Representing the first large-scale content analysis of JSTOR, DTIC, or the Internet Archive ever performed, this latest GDELT collaboration, with Timothy Perkins and Chris Rewerts of the US Army Corps of Engineers, codified the entire holdings of JSTOR (academic literature), declassed/unclassed DTIC (US Government publications), and the Internet Archive (the open web) relating to humanities and social sciences academic literature about Africa and the Middle East and built a massive knowledgebase that encodes all of the underlying socio-cultural knowledge from more than 21 billion words of material. It includes the majority of ethnic, religious, and social groups, 275 themes, geography, and the entire citation graph, which making it possible to literally map what’s been studied in the academic literature about a particular area dating back half a century, and, through a new “find an expert” service, get back a list of the top scholars whose works covering that group/location/topic/combination therein are the most heavily-cited.

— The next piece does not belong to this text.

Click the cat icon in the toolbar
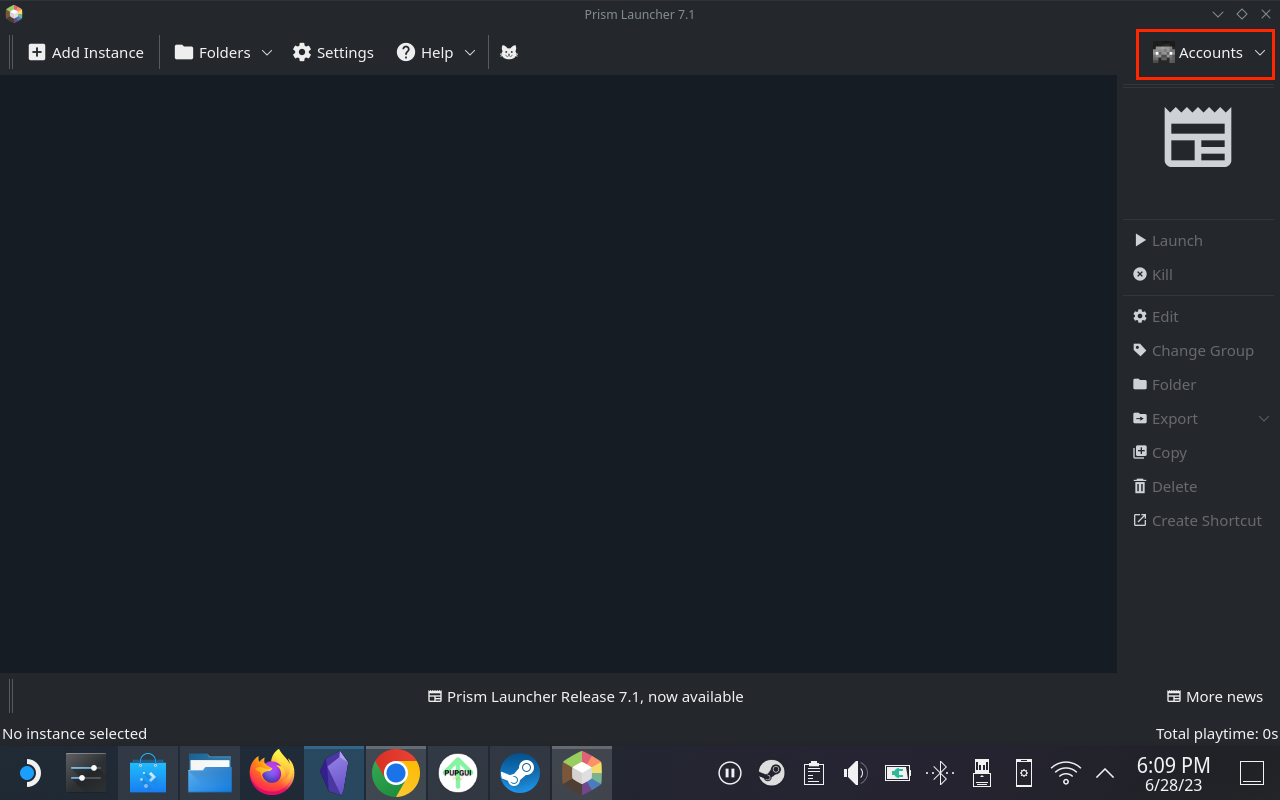 [x=509, y=52]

In the hopes of seeding new frontiers of research and in particular the ability of quantitatively codified academic literature to offer a transformative new lens through which to reimagine the way we access and understand our collective knowledge of culture, today we are officially unveiling access to the underlying GDELT Global Knowledge Graph (GKG) Version 2.0 files created as part of the study. (See the GKG 2.0 Codebook for more details on the file format.) Like all GKG files, the datasets below do NOT contain the text of the original documents – they contain only the codified metadata computed from those documents. Each entry includes either a URL to access web-based documents in the case of the Internet Archive, CiteSeerX , or CIA collections, or a CORE, DTIC, or JSTOR DOI to access materials from those collections. In the case of JSTOR, you can use this DOI to access the original document using your JSTOR subscription if your institution is a subscriber, while for CORE and DTIC you can use this DOI to access the original document using the search features on their respective websites.  Again, these files do NOT contain the text of the source documents, only the codified metadata computed from each of them. Each entry contains all of the original GKG 1.0 fields along with several new fields debuting in the GKG 2.0 format, including a codified representation of the key attributes of the references cited in each document. The full collection is 7.4GB compressed and 39.6GB uncompressed.

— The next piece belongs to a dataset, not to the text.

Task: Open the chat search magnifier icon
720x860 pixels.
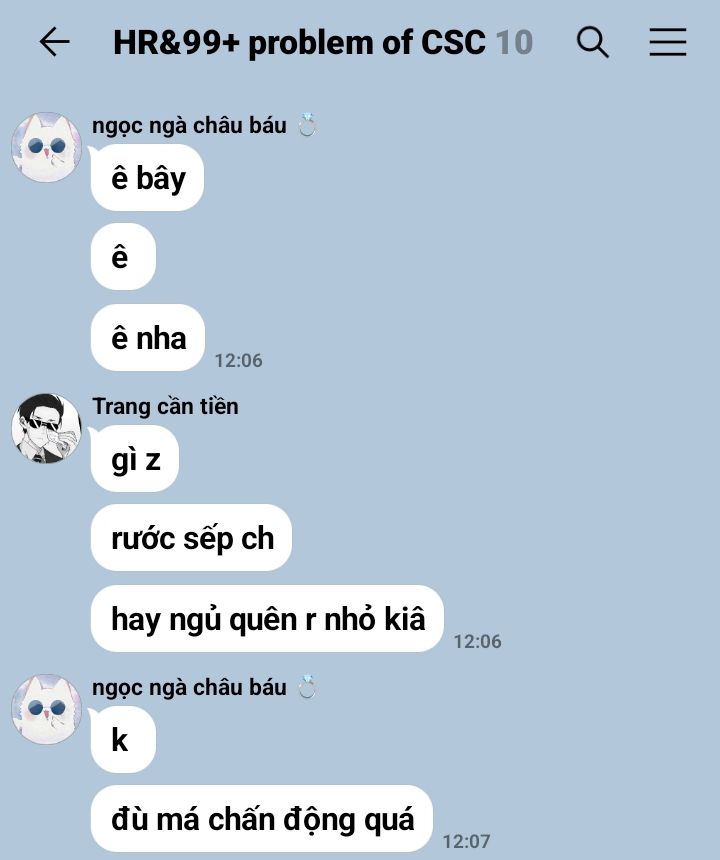Action: point(593,42)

Note that to assist in certain classes of analysis, the metadata entries in this collection have been standardized through automated normalization and coreferencing.  In the case of this collection that means that if an article introduces “United States President Barack Obama” and subsequently refers to “Obama,” all of those subsequent references will be normalized as references to his full name of “Barack Obama” and coreferenced to imply a mention of the “United States” and the functional role of "President."  Normalization and coreferencing at this scale on this diversity of formats and language use over this many decades is highly experimental and may lead to unexpected behavior or interpretive considerations in some documents.  It was applied to this collection to assist in certain types of analyses that require such normalization.  Note further that all citations were extracted completely automatically using the ParsCit software and there are considerable errors in the extracted citation metadata due to the difficulty of correctly interpreting citations across so many citation formats and standards.  Citations are not normalized or otherwise corrected, and should be treated using the same kinds of post-processing applied to other automatically-extracted citation data.  The complexities of processing such an incredible diversity of materials spanning so many styles and formats and spanning multiple decades of linguistic patterns, not to mention the inclusion of OCR error and PDF parsing, and the difficulties of tasks like disambiguation and coreferencing applied to documents that can span hundreds of pages and use highly formalized and highly stylized language, mean that this collection has a considerably higher error rate than the GKG encoding of contemporary daily news material and applications should exercise appropriate postprocessing and normalization procedures that take these errors into consideration.  While far from perfect, it is our hope that by releasing these GKG 2.0 files underpinning the study, the data will be able to seed new frontiers of research and inspire a whole new way of thinking of computing on culture.